In my previous post, I described how we use Wikipedia to extract main topics from a Web page filtering out noise content.
The beautiful thing about Wikipedia is its very good coverage of many different domains. But still sometimes I get questions, are you sure Wikipedia is enough to understand any Web page in WWW? Ok, of course, Wikipedia has its limits. Sometimes, if you need to dig deeper into a domain, you might need more concepts.
To solve this problem we need to extend our Wikipedia-based knowledge base with some other, possibly domain-specific dictionary/encyclopedia. Take for example TechCruch' CrunchBase - a base of startups and investors descriptions, the good part of CrunchBase entries is not present in Wikipedia.

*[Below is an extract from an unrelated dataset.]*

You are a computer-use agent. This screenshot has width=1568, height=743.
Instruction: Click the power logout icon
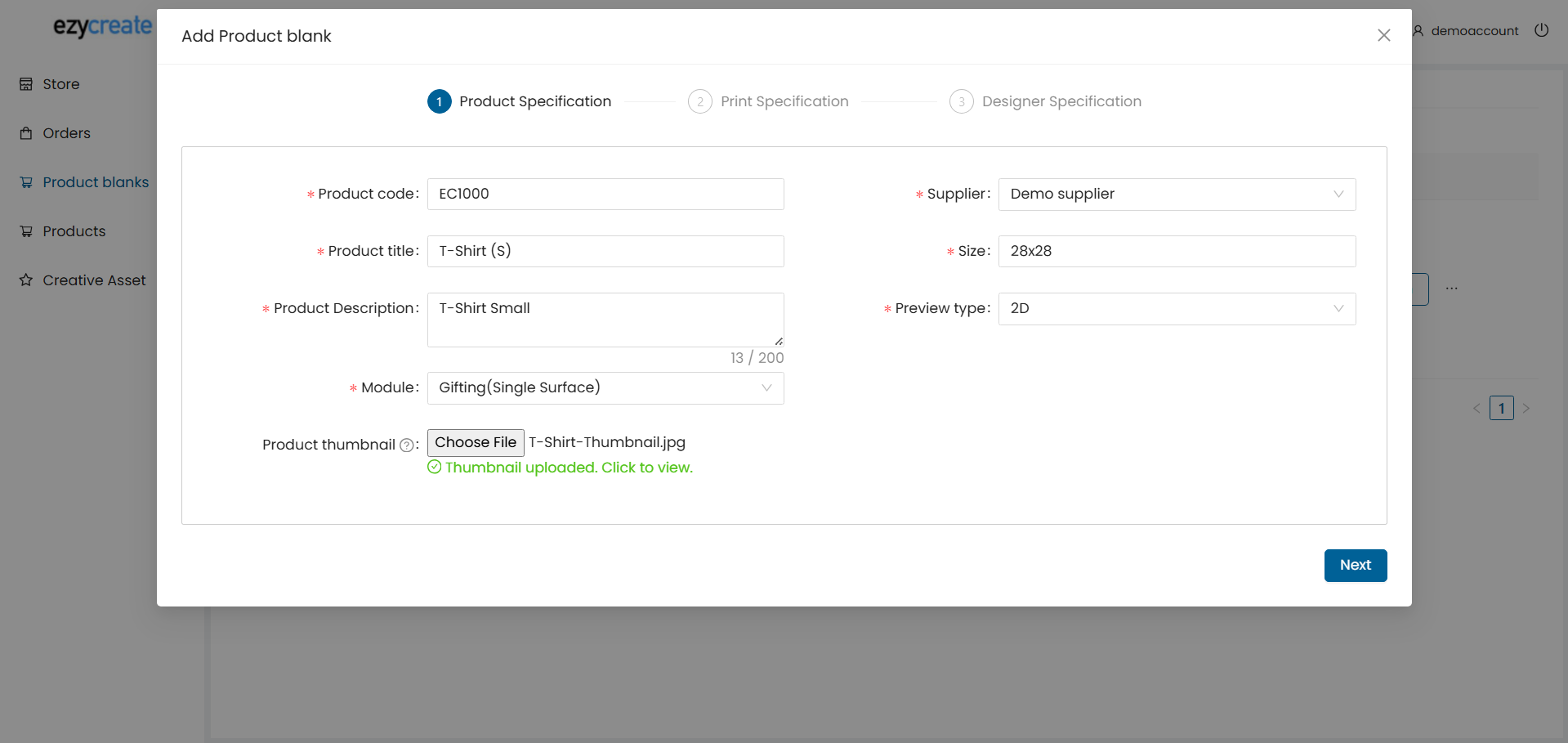point(1541,30)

Merging Wikipedia and CrunchBase automatically is a bad idea, since it would spoil the Wikipedia benefits of being a clean human produced resource. So, me and my student Artem Chuzhmarov had a nice idea to process this task half-automatically using Amazon Mechanical Turk.

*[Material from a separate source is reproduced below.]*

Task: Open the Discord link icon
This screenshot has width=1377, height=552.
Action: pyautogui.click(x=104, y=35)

How exactly we need to merge the two encyclopedias. What we use from Wikipedia is its article titles and hyperlinks between articles. So to merge CrunchBase into Wikipedia we need to add CrunchBase entries and to connect them with Wikipedia concepts via hyperlinks.
The Turk gets CrunchBase entry description (title of startup or name of investor and text describing it) and fulfils the following task:
1) Check is there corresponding article in Wikipedia, if no
2) Read the entry text, identify key terms in it and find corresponding Wikipedia articles for these key terms.
The result of Turk work for a single CrunchBase entry is a list of key terms and their corresponding Wikipedia articles. So now we can automatically add the entry to our knowledge base.
CrunchBase entries become one-way connected with Wikipedia articles: they don't become referenced from Wikipedia articles. But that seems to be enough to compute semantic relatedness between two CrunchBase entries or CrunchBase entry and Wikipedia article.
When experimenting we paid ~15 cents for one CrunchBase entry. So, to include all CrunchBase into Wikipedia we would pay about 3000$ and these are once-only expenses.